Memory and context poisoning: Don't let attackers rewrite your AI agent's memory
Prompt injection ends when the session closes. Memory poisoning persists across sessions, activates weeks later, and is nearly invisible to detect.
In December 2025, researchers published MemoryGraft, an attack that compromises AI agents by planting malicious entries in their long-term memory through benign-looking content. A README file in a code repository. A document in a shared folder. The agent reads it, stores a summary in its memory, and moves on. Weeks later, when the agent encounters a similar task, it retrieves the poisoned "successful experience" and imitates the malicious pattern, believing it's following its own proven playbook.
The same month, the MINJA attack was presented at NeurIPS 2025. It demonstrated something worse: an attacker can poison an agent's memory through nothing more than normal queries. No direct access to the memory store. No elevated privileges. Just carefully crafted interactions that the agent processes normally but which corrupt its memory as a side effect. MINJA achieved over 95% injection success rates against production agent architectures.

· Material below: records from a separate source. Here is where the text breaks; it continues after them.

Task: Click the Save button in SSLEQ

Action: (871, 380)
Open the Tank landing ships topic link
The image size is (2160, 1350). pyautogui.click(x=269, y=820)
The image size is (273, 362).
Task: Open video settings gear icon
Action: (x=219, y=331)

This is ASI06 from the OWASP Top 10 for Agentic Applications: memory and context poisoning. It's the risk that separates agentic security from chatbot security. A chatbot has no memory. Each session starts clean. An agent that uses persistent memory, whether that's a vector store, a RAG knowledge base, a conversation summary, or a facts database, carries its past into every future session. If that past has been tampered with, every future decision is compromised.
The previous articles in this series built defenses for the agent's runtime: scoped credentials, supply chain verification, invocation policy, prompt injection containment, and delegation security. Those controls assume the agent's context is trustworthy. This article covers what happens when it isn't.
Why memory poisoning is different from prompt injection
The difference is not just persistence. It's the entire threat model.
- Temporal decoupling. In a prompt injection attack, the injection and the damage happen in the same session. In a memory poisoning attack, they can be separated by weeks or months. The attacker crafts a malicious input in February. The agent stores a poisoned memory. In April, a completely different user triggers a task that retrieves the poisoned memory, and the agent acts on it. The attacker is long gone. The victim never interacted with the malicious content directly. Your monitoring sees nothing suspicious at any single point in time because the attack spans two events that look normal in isolation.
- Implicit trust. An agent treats its own memories as ground truth. There's a meaningful difference between how an agent processes external input ("the user says X") and how it processes retrieved memory ("I know X from past experience"). External input gets some skepticism. Memory gets none. This makes poisoned memories more influential than direct injection, because they bypass whatever input-level defenses you've built.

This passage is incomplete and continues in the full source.